The Christmas tree’s branches were adorned with silver tinsel and a variety of red, green, gold, and blue bulbs. There were also some sentimental ornaments, a number of which clearly had been made by little hands in years gone by.  Small red bows adorned the tips of many of the branches and strands of miniature lights were carefully woven amongst the branches. An angel with a flared skirt and a sparkling halo smiled beatifically down from the top of the tree, and there were several wrapped gifts under it.  The bright holiday colors of the tree were set off by the soft gold and cream colors of the wallpaper and furniture and the deep, warm wood tones.  A few throw pillows in bright, festive colors completed the room.

For a moment Sam wandered around acquainting himself with this room of his temporary home before moving to stand near the tree.
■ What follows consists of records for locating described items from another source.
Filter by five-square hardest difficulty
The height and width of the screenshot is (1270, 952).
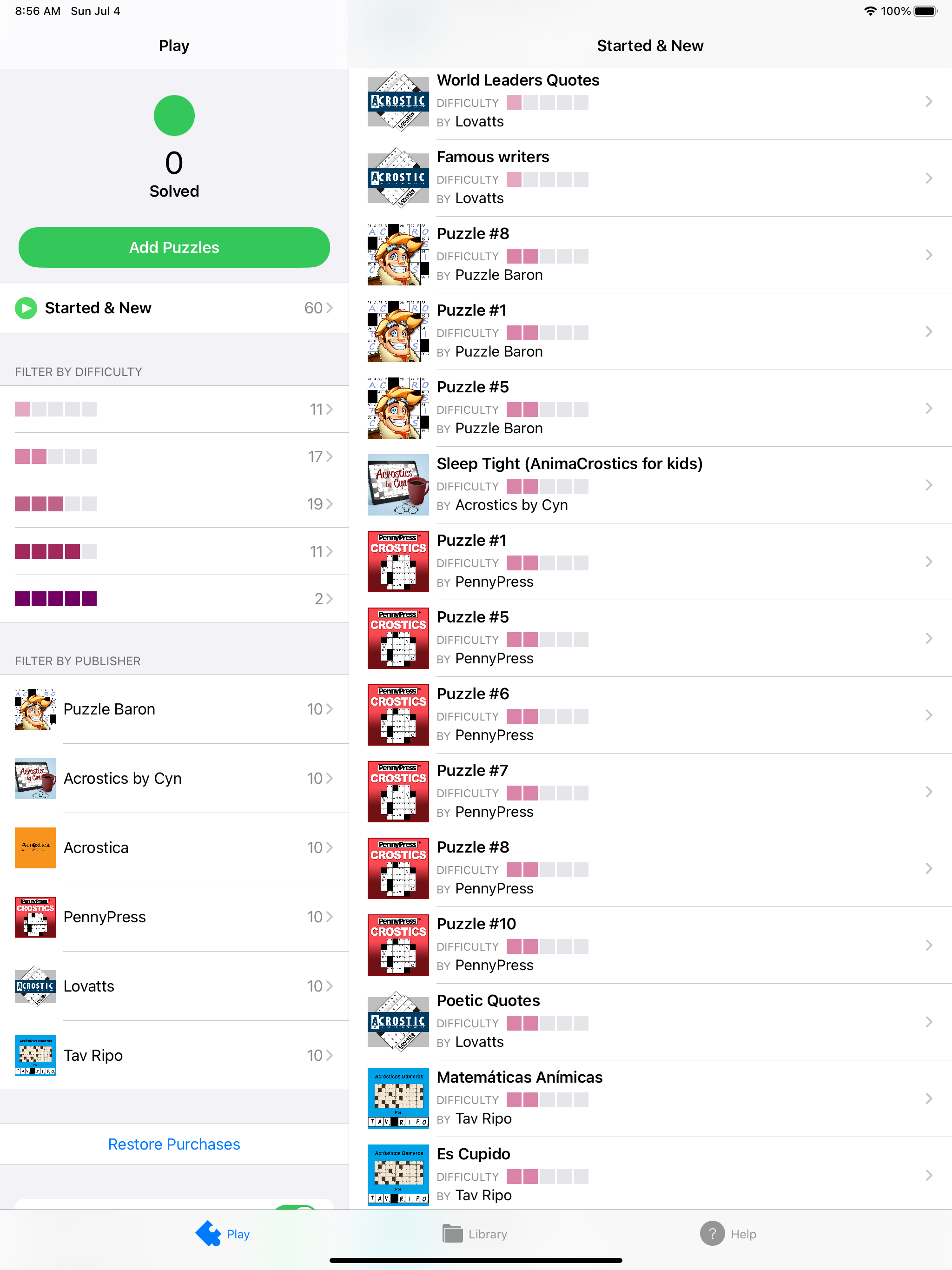pyautogui.click(x=174, y=599)
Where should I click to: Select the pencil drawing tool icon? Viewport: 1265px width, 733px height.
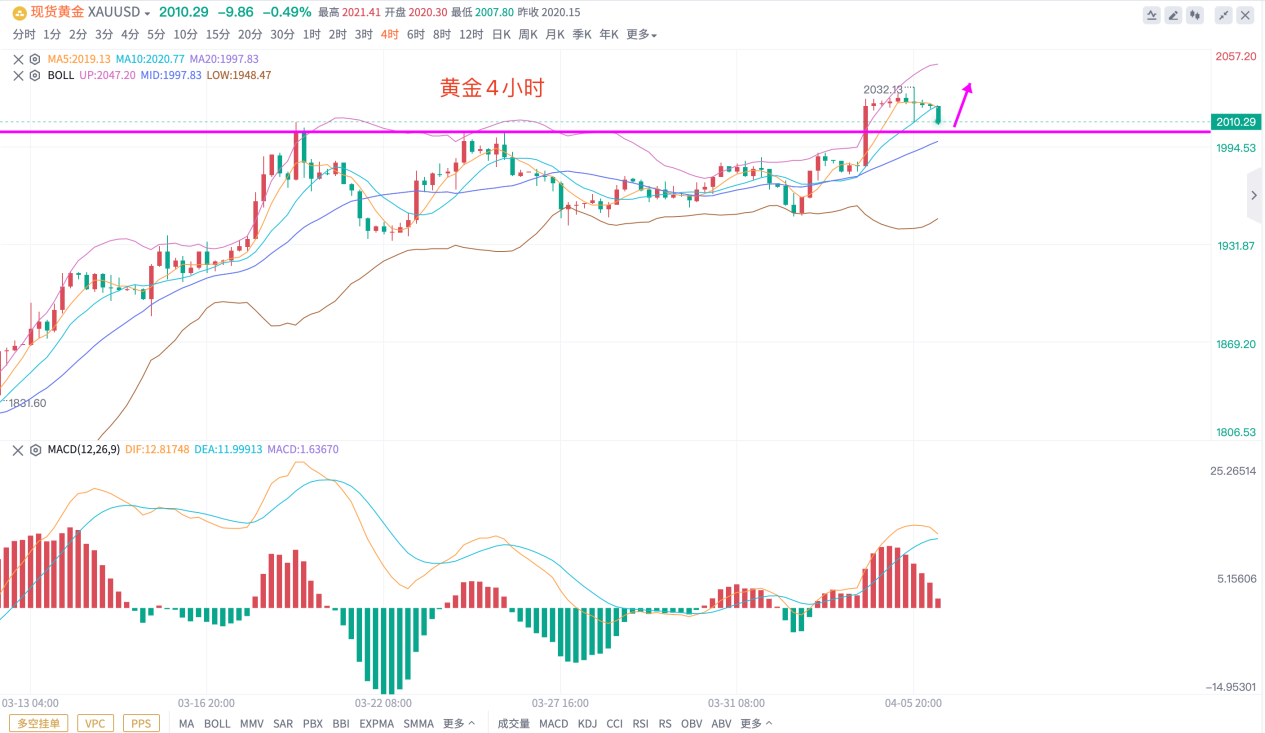coord(1174,15)
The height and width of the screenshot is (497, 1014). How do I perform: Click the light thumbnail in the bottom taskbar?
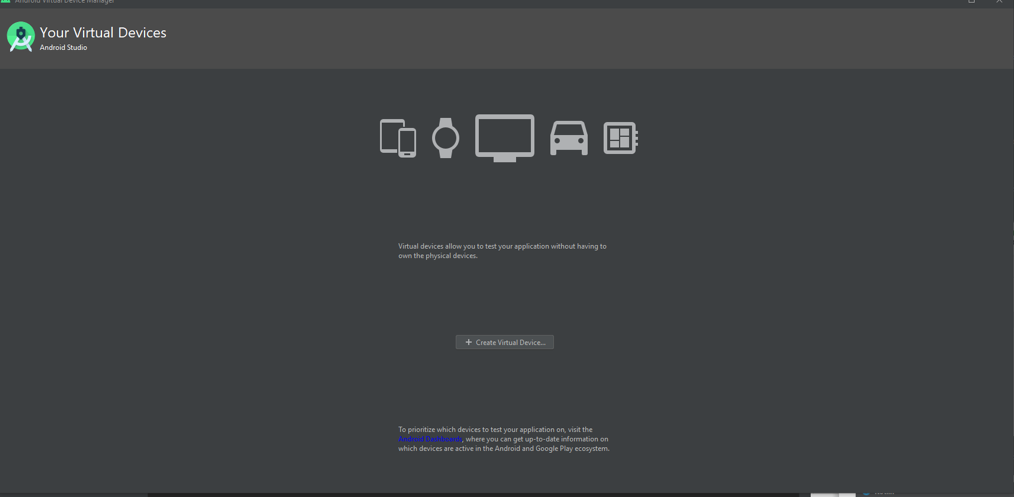click(x=832, y=494)
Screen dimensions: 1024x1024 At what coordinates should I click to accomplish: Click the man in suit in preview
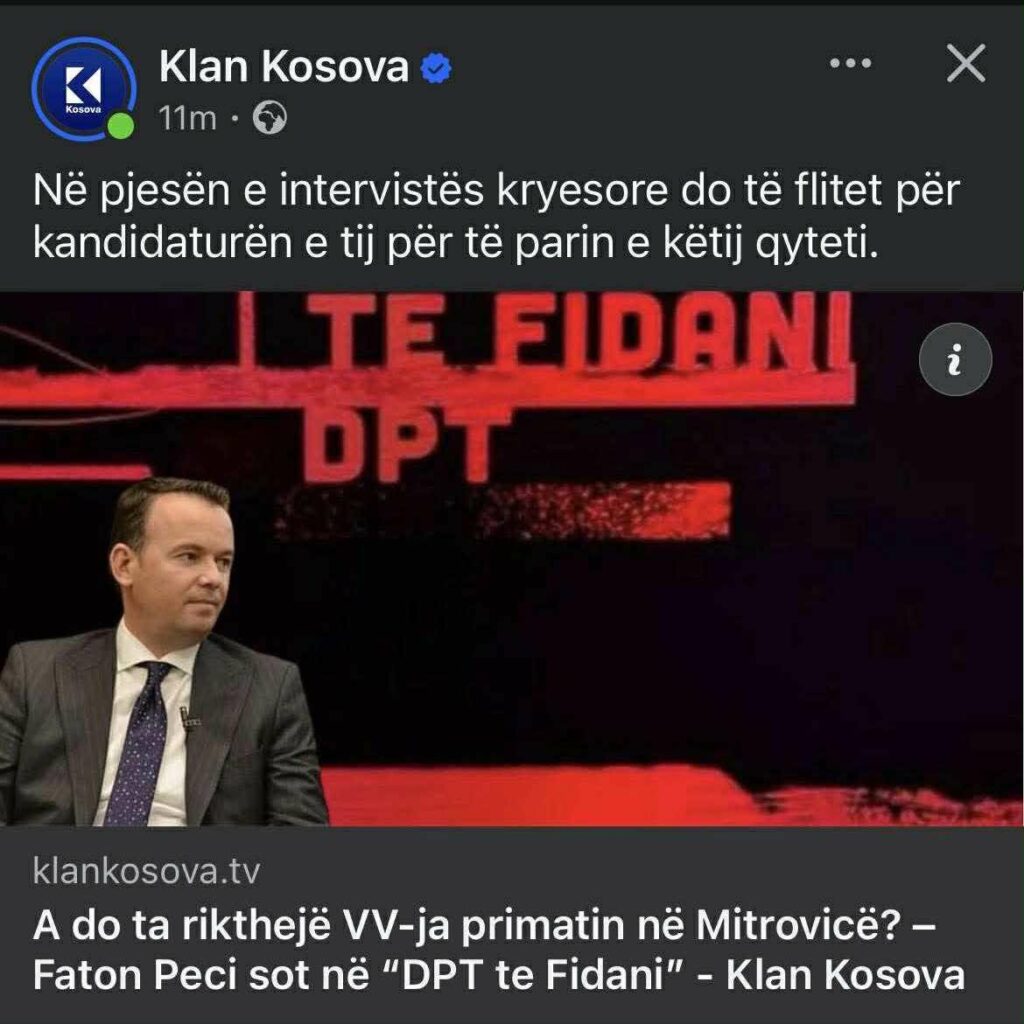[x=160, y=652]
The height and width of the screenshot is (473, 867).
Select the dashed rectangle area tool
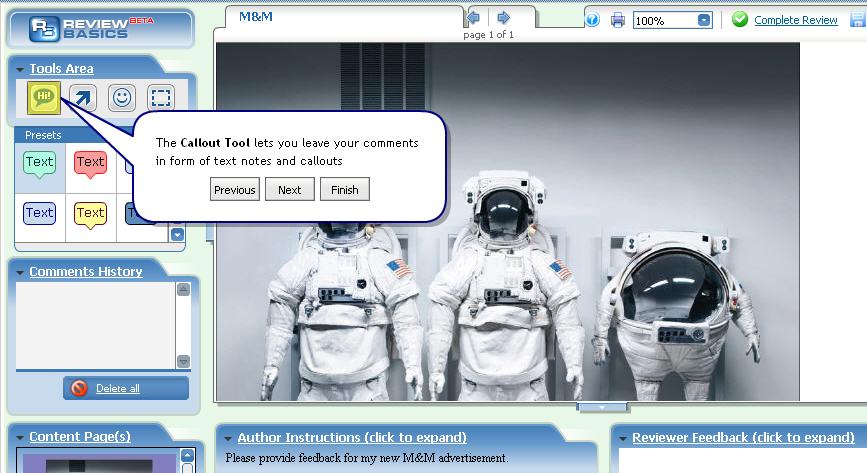click(161, 98)
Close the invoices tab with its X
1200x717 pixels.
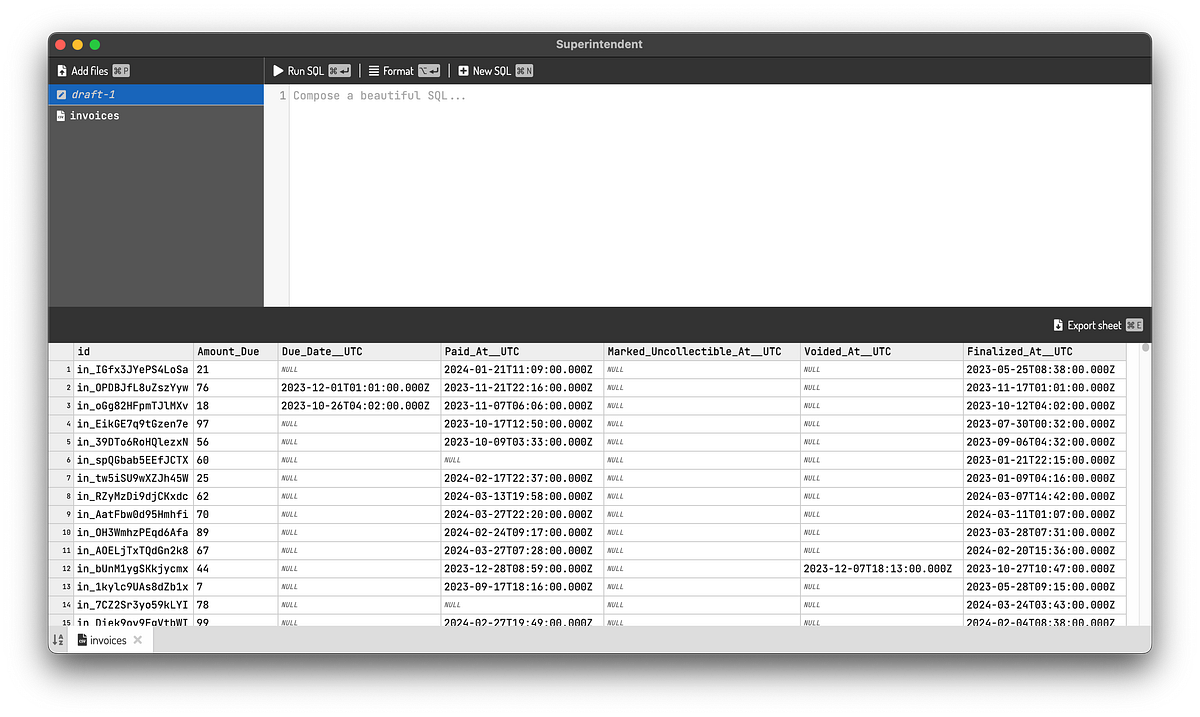tap(137, 639)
The position gave him an unobstructed view of the members of the Millikin family he had met so far.

 

 

PART TWO

 

Watching the lively discussion between Olivia and her mother reminded Sam of similar discussions between Katie and their mother.  He couldn’t help chuckling when Olivia grabbed her books and ran up the staircase opposite the living room door, flinging back over her shoulder as she went, “I can’t wait until I’m fifteen!”

        For Al, who had recentered on Sam once he got inside the house, the flurry of kids shedding coats and some or all of them talking at once brought back fond and funny memories of his own brood of daughters at that age.  Jill Millikin’s somewhat harried though unflappable attitude in dealing with her youngest daughter made him laugh.

        “Jill so reminds me of Beth,” he said, moving up to Sam’s side.  “And Olivia is on the button just like Christa was at that age.”

        “I was thinking the same thing about Katie,” Sam whispered back then asked, “Who’s Jill?”

        “Jill Millikin,” he pointed at the somewhat short, sort of plumpish woman with dark hair already showing more than a few strands of gray, as she issued instructions to her second youngest daughter, Fiona.

“Fee-Fie” Millikin, with her short, dark curls and blue eyes and unruffled manner was unmistakably her mother’s daughter.  Unlike her youngest sister, she was already halfway up the stairs, schoolbag hanging by one strap over her shoulder, and carrying a glass of chocolate milk and a handful of the warm chocolate chip cookies, the fragrance of which was perfuming the air.

        “Jill is the mother of this brood,” Al said as he read off the information, surprised that Ziggy and Verbena had been able to get so much from the probably bewildered teenager sitting in the Waiting Room at this moment.  “She and her husband, Aaron met in their senior year at Western Michigan University, married two years later and have stayed that way for twenty-five... make that twenty-six years as of next month on January 27, 1990.  Now he teaches at the university and sells real estate on the side.”

        “With this crowd, he probably has to,” Sam noted softly.

        “And remember, this is only the youngest half of the brood,” Al reminded him.  “Your older sisters will be arriving home for Christmas break this weekend.”  He just grinned when Sam gaped at him then asked, “Where are they going to put them all?  Drive hooks in the wall and hang them up to sleep?”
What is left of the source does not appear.